I take the view that, initially, Coalition fiscal policy [at least its aggregate stance] was perfectly reasonable, until it had become clear that the UK was not to be put in the same basket as the other troubled sovereigns. Subsequently, on risk management grounds, looser policy might have been preferable, but not [ex ante] to generate higher demand, but to provide for tighter monetary policy which could have allowed for future cuts if needed. The large and protracted undershoot of the inflation target subsequently looks like a bad mistake, but, ex ante, the case – made by the BoE – that this was largely due to surprises about the extent and persistence of the pass through of Sterling, and weak commodity prices, seems fair enough to me.
Further, even if the Bank had disapproved of Coalition fiscal policy, speaking out against it could have undermined the efficacy of monetary policy in the future. Without a specific commission to do so in its mandate, there would be the risk that future MPC members would be selected for their favourable stance toward the Government in general.
What might follow, if you accept that there was a mistake number 2, is that the mandate should be amended to provide for explicit comments from it on whether its ability to meet the inflation target was being hampered by government fiscal policy.
Mistake number 3 is that the Bank of England has been too pessimistic about the supply side of the economy, setting correspondingly too-tight monetary policy. I have dealt with this partly in my response to mistake number 2. But a few more remarks.
First, the 0.5 floor was not set, initially, as a matter of monetary policy conservatism, but because it was judged that cutting rates below that floor would not be stimulative [because of the difficulties it would cause for bank balance sheets]. This view about the floor to rates was amended back in March 2015. So the charge that this floor signifies conservatism applies only since then.
Second, there is the implication that the BoE did not apprehend that potential output was itself a function of the level of demand, and thus its own policy stance.

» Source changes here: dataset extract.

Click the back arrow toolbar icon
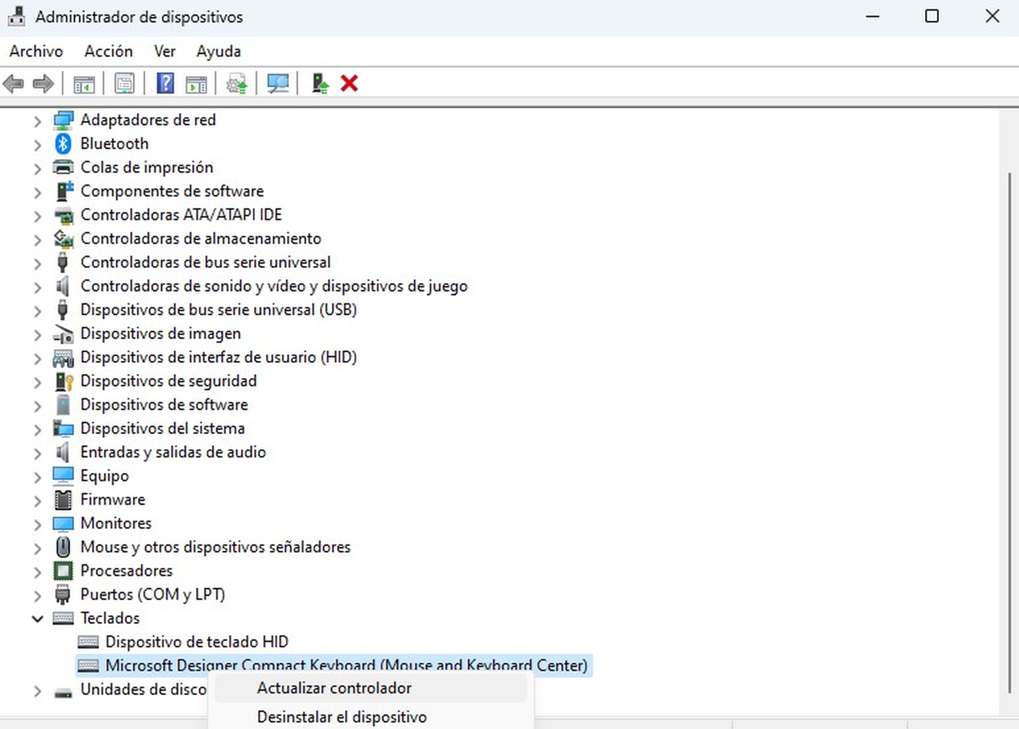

In fact, it did, right from the off, during the crisis, and this possibility – it surely has to remain just that – was mentioned frequently in its communications, and discussed at length in private.
Third, would rolling back independence cure monetary policy of ‘supply-side pessimism’? I doubt it. If it did, would we get better policy? Or would we get an optimism/pessimism that was a function of the electoral cycle? Simon clearly wants looser policy now, and so a bit more supply side optimism would do it for him. But would that be helpful in a few years, when monetary policy is no longer at risk of being constrained?
Simon’s mistake number 3 actually contains what I would classify as a separate mistake number 4, the failure to appreciate that, in the vicinity of the zero bound, the best way to hit the inflation target, on average, is to contemplate and engineer an overshoot. I think Simon is largely right on this. There are dissenting voices in the Fed – notably Charles Evans. But none in the BoE’s MPC. I don’t think it follows that rolling back central bank independence is a good idea. Since many economists dispute that the overshooting policy would be a good idea, one presumably would have monetary policy informed by the same spread of views inside the Treasury, or a subservient BoE. At the zero bound, one could reap the benefits of ‘boom=good’ that would occur to the politicians, but away from it, this would be harmful. Much better to clarify what’s anticipated in the mandate, at the zero bound. And not to reappoint those who take what you think is the wrong view of the matter.
All this said, I do think it’s fair enough to debate the merits of independence. Given the huge and varied powers now vested in the Bank, and the intractability of the problem of providing it with adequate formal scrutiny, one should probably err on the side of over-debating it.
For that reason, even though I am not convinced by Simon’s arguments, it’s to be welcomed that they are out there.